What this task involves: Could you write out the rows again, requests included, from the line containing "Select the journal" through the line containing "[x=230, y=90]", both ends included, raising every answer coordinate by 26? Leave the pictures out.
══ Material ══
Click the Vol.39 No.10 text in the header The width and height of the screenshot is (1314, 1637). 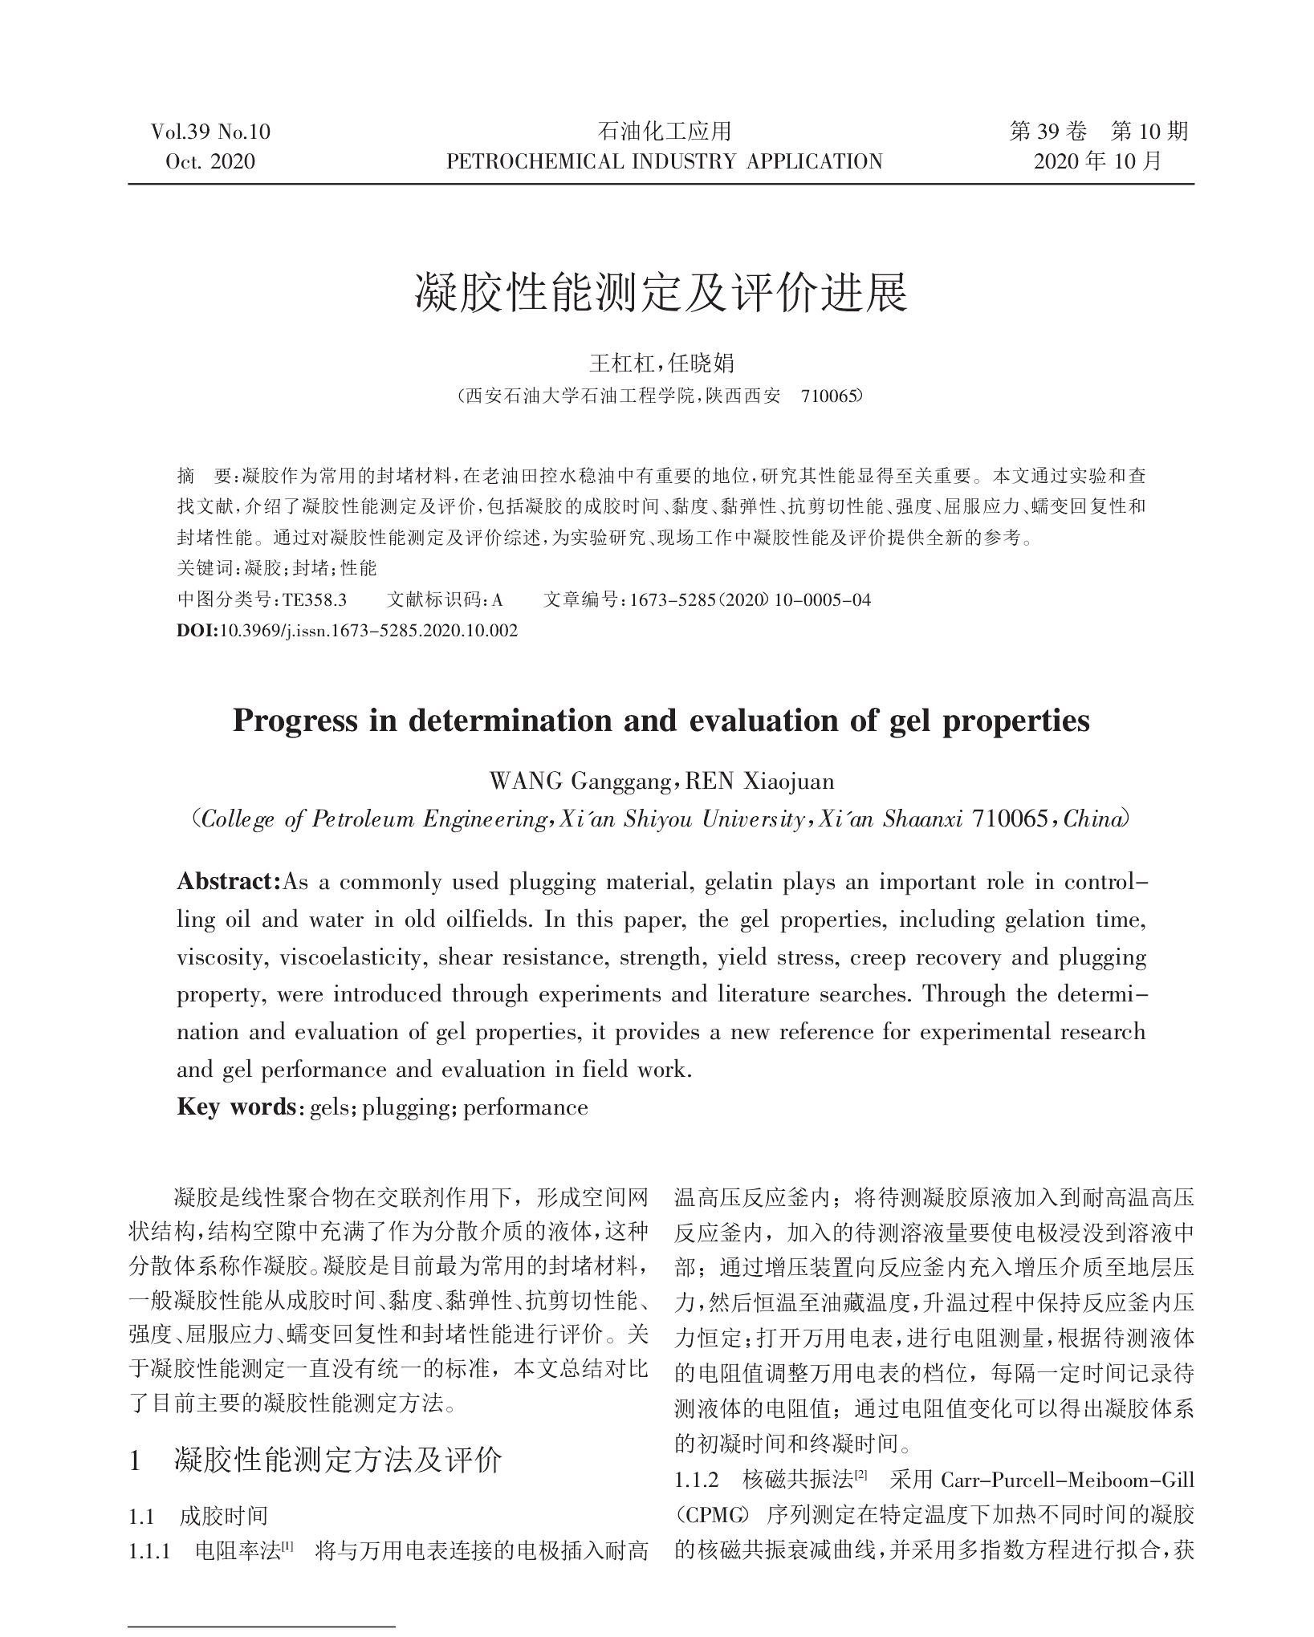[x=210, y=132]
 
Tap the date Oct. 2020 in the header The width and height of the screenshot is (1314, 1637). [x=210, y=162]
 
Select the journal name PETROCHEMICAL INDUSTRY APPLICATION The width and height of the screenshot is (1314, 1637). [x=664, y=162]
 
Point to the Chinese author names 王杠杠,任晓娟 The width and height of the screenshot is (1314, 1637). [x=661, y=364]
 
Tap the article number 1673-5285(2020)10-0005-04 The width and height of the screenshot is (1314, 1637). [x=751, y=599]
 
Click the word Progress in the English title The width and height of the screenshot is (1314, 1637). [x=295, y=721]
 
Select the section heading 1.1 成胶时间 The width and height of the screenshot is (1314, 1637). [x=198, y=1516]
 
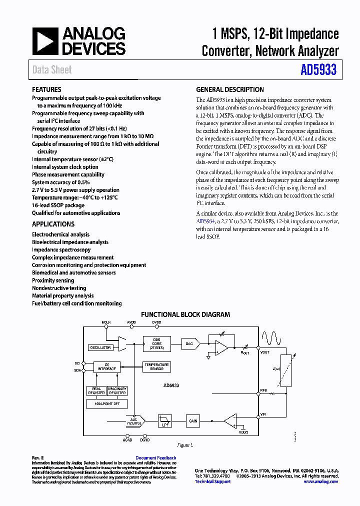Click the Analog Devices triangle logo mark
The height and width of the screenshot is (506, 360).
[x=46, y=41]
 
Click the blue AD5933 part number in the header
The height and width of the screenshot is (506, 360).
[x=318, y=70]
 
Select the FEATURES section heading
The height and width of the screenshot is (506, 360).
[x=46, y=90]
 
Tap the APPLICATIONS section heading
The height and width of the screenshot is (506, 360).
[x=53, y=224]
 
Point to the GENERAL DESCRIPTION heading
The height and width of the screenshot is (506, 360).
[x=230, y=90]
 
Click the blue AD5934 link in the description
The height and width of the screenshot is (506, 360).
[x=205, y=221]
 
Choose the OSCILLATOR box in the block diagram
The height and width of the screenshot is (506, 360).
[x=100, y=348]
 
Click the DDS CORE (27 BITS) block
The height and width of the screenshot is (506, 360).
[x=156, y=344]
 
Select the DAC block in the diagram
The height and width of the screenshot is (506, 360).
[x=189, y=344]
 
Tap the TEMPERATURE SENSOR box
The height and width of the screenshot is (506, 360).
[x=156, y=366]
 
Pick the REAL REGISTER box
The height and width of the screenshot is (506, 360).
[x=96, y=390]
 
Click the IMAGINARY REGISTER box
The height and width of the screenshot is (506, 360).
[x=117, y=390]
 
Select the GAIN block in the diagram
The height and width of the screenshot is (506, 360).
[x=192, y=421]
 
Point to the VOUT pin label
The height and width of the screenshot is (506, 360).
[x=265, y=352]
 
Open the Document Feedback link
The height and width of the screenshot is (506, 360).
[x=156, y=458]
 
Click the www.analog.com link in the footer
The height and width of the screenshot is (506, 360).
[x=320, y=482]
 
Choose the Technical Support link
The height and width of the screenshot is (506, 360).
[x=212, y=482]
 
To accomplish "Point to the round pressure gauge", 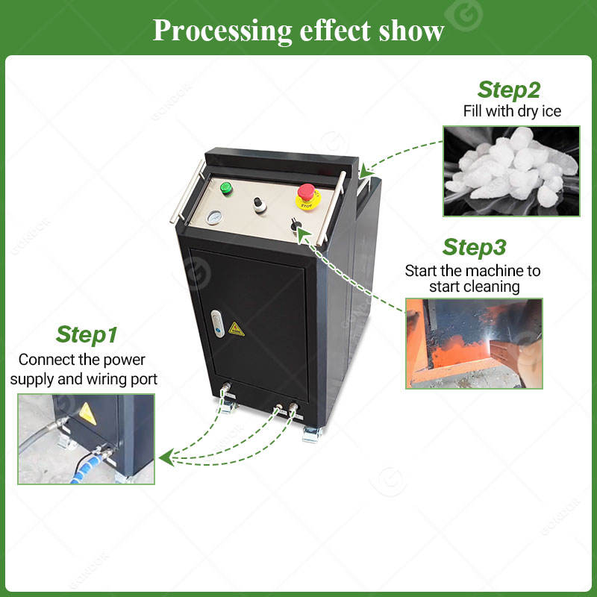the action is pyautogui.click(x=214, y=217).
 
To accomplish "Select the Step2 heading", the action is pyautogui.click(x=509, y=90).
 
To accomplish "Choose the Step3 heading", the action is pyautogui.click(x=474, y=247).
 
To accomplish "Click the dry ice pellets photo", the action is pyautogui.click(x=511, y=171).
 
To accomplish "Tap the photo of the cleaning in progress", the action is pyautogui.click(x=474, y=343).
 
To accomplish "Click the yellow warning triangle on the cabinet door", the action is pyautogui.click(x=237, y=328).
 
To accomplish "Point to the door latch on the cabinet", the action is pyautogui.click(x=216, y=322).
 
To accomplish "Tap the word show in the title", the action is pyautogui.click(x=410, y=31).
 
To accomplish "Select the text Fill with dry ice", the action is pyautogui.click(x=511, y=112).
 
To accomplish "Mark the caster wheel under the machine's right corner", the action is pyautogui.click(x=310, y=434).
═══
══ Material ══
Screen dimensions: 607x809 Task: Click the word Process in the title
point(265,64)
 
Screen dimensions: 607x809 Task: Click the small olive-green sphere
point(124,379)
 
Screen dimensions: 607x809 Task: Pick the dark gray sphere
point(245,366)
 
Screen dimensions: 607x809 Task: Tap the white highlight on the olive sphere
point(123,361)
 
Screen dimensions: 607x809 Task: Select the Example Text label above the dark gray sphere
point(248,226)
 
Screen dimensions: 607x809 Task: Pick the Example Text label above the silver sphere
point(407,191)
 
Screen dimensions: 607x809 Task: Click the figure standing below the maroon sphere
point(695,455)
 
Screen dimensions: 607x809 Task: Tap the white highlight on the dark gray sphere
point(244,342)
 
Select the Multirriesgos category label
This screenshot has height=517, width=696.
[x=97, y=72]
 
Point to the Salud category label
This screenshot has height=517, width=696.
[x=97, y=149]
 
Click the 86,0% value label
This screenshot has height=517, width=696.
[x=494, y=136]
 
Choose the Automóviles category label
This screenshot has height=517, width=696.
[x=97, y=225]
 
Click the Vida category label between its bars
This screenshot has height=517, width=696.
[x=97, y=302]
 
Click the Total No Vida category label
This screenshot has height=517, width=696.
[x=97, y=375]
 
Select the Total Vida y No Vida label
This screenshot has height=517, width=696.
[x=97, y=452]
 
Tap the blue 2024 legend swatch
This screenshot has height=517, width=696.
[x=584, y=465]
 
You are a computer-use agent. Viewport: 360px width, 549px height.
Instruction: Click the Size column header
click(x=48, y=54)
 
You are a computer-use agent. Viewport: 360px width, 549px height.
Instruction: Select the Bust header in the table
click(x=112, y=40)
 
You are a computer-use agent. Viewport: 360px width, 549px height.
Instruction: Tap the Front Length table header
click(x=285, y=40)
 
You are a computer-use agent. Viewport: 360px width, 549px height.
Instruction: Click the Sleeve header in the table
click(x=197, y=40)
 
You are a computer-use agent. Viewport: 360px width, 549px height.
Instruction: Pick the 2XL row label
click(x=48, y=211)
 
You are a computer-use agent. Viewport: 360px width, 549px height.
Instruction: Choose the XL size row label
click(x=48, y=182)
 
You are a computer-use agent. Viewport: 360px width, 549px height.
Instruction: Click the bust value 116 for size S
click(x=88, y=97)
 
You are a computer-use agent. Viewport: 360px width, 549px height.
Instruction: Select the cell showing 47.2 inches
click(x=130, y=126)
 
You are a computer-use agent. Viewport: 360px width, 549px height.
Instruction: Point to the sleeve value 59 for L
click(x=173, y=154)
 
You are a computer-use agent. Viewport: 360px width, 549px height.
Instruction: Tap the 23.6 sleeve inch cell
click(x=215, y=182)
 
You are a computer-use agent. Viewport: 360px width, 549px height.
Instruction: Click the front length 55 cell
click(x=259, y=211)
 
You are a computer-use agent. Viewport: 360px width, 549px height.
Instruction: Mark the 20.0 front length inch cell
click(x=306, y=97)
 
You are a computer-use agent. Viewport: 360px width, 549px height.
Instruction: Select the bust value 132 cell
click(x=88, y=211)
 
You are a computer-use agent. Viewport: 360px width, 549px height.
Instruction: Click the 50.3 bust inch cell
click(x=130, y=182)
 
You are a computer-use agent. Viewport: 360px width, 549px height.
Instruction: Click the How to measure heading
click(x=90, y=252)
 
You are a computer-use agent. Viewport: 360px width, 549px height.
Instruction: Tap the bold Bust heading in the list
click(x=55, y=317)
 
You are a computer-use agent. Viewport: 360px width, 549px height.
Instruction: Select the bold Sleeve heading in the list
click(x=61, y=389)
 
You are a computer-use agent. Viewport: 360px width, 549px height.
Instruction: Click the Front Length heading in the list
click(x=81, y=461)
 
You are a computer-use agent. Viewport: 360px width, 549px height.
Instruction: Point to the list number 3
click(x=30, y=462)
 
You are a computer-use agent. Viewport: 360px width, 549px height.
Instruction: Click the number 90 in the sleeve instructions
═══
The response:
Select the journal name PETROCHEMICAL INDUSTRY APPLICATION The width and height of the screenshot is (1314, 1637). [x=690, y=188]
 
Point to the Chinese author names 王杠杠,任晓娟 The width and height of the screenshot is (1314, 1637). [x=687, y=390]
 
Tap the article number 1673-5285(2020)10-0005-04 The width and height of the screenshot is (1314, 1637). [x=777, y=625]
 
Click the word Progress in the English title The width and height of the screenshot is (1314, 1637). [x=321, y=747]
 
Select the section heading 1.1 成胶时间 The width and height of the screenshot is (1314, 1637). [x=224, y=1542]
 
Click the Analog Devices triangle logo mark
The height and width of the screenshot is (506, 360).
[x=72, y=67]
 
Click the blue AD5933 part number in the header
The height and width of the screenshot is (506, 360).
[x=344, y=96]
 
Select the FEATURES section heading
The height and width of the screenshot is (506, 360).
[x=72, y=116]
 
Tap the APPLICATIONS section heading
The height and width of the screenshot is (506, 360).
[x=79, y=250]
 
Point to the GENERAL DESCRIPTION heading
The height and width of the screenshot is (506, 360).
[x=256, y=116]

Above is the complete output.